First things first. Quality entertainment.

Let’s define that as network-quality TV without the network problems, problems being defined as Stupid People With Notes, be they stars, execs, or sponsors.

So under that definition, we need network style money. Let’s estimate that to be $1.5 million dollars per 45-minute episode. (source).

Argument One:
The series consists of 13 episodes.

13, because that’s a half-season.

If this thing works out, and runs to more than one season, then part of the future income stream will come from selling broadcast rights in the future, both in the US and abroad.

13 episodes is a nice chunk – exactly 1/4 of a year. Three months of a “new” show every week. If you can last five seasons, that’s three months in syndication with a show every weekday before you have to repeat yourself.

13 episodes is also a handy size for a box-set – six episodes would be too short to feel that you’ve got your money’s worth, and 22 would be an extra 13.5 million dollars.

And more to the point, 13 is a number that a broadcaster is comfortable dealing with. (The alternatives would be 6 or 22.)

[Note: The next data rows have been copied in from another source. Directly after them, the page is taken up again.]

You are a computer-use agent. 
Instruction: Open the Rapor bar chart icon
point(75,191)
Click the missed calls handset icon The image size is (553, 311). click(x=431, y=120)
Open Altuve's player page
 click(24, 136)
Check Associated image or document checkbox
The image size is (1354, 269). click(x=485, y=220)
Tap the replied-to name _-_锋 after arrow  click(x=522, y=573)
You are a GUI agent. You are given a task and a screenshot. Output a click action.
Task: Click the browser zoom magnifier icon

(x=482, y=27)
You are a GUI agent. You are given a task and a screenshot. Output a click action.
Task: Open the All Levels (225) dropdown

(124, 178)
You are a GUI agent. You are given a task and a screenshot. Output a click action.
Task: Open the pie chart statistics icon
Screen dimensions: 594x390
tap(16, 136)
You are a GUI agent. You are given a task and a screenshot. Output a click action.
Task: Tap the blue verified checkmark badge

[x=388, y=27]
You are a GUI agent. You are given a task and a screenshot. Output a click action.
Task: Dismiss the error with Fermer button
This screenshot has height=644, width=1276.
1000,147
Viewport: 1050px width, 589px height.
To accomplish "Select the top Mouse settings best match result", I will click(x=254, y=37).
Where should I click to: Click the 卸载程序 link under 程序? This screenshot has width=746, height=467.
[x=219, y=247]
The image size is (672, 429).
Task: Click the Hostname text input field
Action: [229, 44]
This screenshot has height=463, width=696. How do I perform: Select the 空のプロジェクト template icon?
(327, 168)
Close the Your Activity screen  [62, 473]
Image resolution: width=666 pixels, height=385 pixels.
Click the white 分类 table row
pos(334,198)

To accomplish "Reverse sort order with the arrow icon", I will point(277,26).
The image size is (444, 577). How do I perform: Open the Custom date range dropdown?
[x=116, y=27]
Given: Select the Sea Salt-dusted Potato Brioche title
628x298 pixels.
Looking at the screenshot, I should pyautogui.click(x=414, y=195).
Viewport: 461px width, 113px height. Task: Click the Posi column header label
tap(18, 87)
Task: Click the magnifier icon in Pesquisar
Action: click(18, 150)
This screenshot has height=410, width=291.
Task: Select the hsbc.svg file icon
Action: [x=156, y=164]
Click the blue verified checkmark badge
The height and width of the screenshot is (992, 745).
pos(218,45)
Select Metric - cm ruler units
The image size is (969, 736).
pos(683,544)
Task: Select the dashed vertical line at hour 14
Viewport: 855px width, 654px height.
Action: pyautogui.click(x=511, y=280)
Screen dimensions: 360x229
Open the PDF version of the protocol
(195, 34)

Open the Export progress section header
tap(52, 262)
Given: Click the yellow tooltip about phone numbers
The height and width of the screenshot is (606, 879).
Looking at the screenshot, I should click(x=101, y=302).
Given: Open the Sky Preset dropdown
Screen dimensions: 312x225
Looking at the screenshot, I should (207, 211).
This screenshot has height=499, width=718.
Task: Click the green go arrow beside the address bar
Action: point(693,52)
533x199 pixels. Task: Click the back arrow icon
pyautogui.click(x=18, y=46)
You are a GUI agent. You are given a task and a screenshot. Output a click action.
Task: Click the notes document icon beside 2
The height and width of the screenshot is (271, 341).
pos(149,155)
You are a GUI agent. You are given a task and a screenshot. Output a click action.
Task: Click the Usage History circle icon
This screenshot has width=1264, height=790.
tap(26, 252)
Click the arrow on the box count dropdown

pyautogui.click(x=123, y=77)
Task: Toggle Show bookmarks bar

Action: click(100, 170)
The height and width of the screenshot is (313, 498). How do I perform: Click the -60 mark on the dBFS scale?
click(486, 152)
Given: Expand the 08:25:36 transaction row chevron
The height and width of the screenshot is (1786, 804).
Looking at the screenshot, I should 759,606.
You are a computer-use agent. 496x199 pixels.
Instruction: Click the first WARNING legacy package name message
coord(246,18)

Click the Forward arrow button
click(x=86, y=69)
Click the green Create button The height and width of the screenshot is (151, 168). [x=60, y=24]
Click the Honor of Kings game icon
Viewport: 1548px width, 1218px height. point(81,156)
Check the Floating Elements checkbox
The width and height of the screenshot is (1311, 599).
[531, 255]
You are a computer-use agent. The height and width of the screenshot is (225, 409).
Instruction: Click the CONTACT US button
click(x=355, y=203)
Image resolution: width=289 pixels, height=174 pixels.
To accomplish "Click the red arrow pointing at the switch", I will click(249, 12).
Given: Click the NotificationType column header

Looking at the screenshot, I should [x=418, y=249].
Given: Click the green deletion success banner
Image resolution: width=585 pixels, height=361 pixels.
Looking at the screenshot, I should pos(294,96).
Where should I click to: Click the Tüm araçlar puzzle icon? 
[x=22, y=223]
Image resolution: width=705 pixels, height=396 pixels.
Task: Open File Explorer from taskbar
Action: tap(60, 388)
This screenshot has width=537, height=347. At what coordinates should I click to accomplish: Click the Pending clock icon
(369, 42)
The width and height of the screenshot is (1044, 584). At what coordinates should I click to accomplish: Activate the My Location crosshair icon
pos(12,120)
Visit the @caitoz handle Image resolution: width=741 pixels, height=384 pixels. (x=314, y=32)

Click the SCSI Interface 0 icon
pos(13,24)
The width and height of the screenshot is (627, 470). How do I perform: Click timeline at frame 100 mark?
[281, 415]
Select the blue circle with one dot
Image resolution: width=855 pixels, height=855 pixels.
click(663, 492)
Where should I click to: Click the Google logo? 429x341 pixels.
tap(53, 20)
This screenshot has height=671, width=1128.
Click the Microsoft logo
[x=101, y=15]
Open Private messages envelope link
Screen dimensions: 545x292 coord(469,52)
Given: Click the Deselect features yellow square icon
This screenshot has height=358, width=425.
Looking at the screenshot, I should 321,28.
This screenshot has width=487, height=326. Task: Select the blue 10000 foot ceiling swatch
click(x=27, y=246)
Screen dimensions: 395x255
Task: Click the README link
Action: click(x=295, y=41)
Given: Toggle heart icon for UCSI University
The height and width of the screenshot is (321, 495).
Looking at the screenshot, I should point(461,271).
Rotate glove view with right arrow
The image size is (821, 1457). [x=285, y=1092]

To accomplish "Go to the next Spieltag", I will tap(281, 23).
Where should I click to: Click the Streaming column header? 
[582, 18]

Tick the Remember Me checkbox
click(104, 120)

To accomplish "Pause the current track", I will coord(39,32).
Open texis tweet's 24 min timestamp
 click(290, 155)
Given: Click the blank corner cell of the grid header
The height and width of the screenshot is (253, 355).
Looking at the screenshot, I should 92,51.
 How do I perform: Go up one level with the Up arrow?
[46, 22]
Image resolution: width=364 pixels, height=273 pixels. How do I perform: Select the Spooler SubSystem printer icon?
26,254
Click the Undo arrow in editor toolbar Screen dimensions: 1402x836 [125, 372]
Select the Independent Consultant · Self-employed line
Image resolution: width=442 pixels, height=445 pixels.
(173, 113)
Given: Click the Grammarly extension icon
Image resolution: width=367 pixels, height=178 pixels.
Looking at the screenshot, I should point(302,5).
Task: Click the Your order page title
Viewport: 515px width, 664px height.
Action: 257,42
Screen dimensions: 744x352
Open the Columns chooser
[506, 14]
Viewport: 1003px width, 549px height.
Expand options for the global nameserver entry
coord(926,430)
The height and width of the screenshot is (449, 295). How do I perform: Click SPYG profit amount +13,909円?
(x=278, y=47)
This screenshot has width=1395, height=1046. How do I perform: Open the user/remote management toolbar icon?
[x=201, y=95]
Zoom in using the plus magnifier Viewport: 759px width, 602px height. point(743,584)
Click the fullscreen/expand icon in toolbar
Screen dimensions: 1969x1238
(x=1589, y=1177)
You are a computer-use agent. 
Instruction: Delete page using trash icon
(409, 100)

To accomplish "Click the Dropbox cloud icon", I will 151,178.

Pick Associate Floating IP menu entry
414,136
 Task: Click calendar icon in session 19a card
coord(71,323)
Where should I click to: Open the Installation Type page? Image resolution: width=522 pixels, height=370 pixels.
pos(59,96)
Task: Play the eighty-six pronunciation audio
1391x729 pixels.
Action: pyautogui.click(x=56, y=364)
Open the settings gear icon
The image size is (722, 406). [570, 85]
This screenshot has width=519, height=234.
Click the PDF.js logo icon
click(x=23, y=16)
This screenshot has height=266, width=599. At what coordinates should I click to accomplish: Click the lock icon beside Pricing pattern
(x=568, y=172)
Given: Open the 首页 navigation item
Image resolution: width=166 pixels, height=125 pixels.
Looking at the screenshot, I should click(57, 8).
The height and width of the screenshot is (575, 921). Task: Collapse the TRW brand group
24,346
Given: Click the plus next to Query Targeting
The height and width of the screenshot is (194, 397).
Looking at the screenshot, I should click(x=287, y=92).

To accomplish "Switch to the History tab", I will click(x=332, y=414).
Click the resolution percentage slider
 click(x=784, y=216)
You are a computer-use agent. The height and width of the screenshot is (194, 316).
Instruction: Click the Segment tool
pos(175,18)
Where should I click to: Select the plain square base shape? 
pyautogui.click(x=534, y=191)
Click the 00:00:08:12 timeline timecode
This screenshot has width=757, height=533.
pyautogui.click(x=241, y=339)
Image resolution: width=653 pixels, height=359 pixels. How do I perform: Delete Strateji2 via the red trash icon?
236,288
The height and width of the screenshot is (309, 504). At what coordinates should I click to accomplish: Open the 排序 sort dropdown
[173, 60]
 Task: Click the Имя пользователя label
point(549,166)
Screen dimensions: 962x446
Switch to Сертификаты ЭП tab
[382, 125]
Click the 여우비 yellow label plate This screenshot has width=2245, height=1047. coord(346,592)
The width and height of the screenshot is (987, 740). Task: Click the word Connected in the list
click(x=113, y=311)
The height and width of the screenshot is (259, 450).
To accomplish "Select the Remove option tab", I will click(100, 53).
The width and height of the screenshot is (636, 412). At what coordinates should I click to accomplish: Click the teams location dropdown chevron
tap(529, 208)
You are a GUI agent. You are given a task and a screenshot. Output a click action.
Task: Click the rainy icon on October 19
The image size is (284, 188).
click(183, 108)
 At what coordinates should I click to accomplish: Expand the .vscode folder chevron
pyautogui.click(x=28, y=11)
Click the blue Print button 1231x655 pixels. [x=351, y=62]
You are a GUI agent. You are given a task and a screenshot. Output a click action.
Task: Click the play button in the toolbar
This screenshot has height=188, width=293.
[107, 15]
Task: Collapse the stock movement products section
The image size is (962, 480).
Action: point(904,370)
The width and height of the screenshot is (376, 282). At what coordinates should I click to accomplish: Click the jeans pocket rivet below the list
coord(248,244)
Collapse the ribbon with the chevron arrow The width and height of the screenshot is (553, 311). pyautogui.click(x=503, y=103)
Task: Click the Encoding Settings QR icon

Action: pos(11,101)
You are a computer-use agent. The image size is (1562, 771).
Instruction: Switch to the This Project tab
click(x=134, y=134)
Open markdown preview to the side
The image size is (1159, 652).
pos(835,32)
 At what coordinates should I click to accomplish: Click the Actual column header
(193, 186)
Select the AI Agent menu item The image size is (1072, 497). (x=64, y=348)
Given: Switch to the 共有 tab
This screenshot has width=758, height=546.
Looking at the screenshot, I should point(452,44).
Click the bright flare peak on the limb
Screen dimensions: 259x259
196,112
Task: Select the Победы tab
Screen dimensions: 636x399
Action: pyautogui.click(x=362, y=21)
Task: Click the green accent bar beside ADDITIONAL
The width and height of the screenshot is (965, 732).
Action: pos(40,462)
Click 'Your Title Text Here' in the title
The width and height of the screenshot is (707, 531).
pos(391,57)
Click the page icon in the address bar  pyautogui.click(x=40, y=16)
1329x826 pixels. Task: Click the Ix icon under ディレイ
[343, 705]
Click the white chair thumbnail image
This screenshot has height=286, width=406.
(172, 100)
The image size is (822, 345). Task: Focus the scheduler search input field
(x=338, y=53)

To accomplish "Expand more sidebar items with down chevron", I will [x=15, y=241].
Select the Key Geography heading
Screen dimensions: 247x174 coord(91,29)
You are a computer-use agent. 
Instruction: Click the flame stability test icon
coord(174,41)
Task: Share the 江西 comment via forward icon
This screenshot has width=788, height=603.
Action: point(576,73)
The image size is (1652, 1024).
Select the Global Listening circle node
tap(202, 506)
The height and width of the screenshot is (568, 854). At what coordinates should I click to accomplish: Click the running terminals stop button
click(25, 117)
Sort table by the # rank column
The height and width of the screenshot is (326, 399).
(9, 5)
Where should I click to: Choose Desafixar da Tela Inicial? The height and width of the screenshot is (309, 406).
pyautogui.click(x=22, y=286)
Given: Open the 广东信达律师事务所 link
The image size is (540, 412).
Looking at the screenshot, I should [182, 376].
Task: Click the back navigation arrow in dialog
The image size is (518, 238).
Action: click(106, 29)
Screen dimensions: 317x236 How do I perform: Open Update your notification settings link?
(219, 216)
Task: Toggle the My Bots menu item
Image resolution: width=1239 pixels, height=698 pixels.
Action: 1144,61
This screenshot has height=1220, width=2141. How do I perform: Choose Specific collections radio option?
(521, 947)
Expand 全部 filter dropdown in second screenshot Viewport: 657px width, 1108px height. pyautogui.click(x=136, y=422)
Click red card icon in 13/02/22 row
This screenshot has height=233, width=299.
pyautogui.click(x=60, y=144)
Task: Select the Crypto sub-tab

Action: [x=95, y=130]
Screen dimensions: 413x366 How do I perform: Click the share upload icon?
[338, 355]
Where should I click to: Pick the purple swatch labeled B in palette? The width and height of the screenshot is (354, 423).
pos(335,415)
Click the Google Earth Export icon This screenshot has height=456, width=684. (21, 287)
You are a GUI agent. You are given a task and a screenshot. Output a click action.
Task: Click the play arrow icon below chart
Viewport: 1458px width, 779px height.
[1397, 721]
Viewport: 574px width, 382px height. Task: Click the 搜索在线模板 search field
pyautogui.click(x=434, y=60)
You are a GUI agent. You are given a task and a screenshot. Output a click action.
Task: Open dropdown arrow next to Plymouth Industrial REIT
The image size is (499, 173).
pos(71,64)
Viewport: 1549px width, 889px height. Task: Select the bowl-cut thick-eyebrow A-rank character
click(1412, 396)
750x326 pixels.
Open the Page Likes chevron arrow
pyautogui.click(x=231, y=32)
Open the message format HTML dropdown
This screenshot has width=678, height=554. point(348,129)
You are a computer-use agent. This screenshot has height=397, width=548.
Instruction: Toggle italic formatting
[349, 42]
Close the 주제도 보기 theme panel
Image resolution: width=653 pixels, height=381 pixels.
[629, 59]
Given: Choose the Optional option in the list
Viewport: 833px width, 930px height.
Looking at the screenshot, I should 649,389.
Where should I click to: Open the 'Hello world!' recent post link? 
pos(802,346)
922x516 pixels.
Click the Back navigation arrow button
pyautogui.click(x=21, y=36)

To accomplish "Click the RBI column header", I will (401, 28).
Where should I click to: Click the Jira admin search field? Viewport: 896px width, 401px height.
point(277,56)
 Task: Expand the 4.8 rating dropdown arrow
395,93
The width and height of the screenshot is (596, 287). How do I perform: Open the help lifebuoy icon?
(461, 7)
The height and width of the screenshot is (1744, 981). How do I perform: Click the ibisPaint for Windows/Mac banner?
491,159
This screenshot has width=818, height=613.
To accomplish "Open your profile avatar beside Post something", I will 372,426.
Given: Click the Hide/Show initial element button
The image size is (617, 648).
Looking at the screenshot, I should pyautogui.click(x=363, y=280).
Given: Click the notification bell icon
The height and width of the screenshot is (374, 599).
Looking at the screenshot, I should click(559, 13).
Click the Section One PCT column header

So 13 it is, for a total cost of 19.5m

Argument Two:
It’s a genre show

It needs to be a genre show, because we need to sell a huge number of DVDs in order to make a profit on network-quality entertainment. The best way of selling shows is to people who are rabid about new product. Which is genre fans. This is going to be the best way to build underground buzz, which you’re going to need to take this out of the gate on the first day.

Think of it as being like an opening weekend. You need huge in-store promotion and marketing from the retail giants to sell effectively. So you need to prove pent-up demand.

Argument Three:
It has an established showrunner.

This needs to be a showrunner whose name will sell the series to the public directly.

So you’d need someone of the stature of Joss Whedon. Or Dick Wolf. Or Chris Carter. Or Steven Bochco. Someone, in other words, who has already made it, and big, on Network Television.

Because the biggest sell of this particular operation is going to be that this series is just as good as if not better than what you can get on your TV already. And the only way of guaranteeing that is a top-tier showrunner.

This experiment has never been tried before, so it’s got to be someone whose name can actually sell the series to the general public.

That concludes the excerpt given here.